**MATERIAL PROVIDED**

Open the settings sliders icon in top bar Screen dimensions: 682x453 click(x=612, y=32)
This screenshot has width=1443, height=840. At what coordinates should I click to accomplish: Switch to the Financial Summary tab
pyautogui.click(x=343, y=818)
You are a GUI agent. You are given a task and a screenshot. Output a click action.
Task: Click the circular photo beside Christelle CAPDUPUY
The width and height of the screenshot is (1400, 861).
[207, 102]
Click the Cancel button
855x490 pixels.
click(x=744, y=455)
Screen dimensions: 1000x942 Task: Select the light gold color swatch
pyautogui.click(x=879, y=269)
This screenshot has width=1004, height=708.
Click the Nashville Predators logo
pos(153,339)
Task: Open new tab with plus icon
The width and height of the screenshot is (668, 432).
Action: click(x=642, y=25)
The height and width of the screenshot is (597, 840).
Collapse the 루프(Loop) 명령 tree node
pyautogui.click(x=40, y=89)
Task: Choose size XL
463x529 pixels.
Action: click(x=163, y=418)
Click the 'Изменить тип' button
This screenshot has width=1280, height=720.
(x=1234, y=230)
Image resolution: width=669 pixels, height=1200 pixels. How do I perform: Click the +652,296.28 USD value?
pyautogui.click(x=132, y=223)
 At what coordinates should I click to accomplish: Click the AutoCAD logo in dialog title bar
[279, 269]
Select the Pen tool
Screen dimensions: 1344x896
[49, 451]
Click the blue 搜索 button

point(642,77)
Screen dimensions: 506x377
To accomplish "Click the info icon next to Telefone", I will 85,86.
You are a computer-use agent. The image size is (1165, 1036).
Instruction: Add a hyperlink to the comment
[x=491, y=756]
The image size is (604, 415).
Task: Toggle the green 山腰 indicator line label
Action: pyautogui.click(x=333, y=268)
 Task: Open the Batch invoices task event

**AIM OF THE EXERCISE**
Please give again the lines above between the line holding "Click the Nashville Predators logo" and the line holding "Task: Choose size XL", inclusive, exactly as they are and with nothing added.

**ANSWER TO THE PROBLEM**
Click the Nashville Predators logo
pos(153,339)
Task: Open new tab with plus icon
The width and height of the screenshot is (668, 432).
Action: click(x=642, y=25)
The height and width of the screenshot is (597, 840).
Collapse the 루프(Loop) 명령 tree node
pyautogui.click(x=40, y=89)
Task: Choose size XL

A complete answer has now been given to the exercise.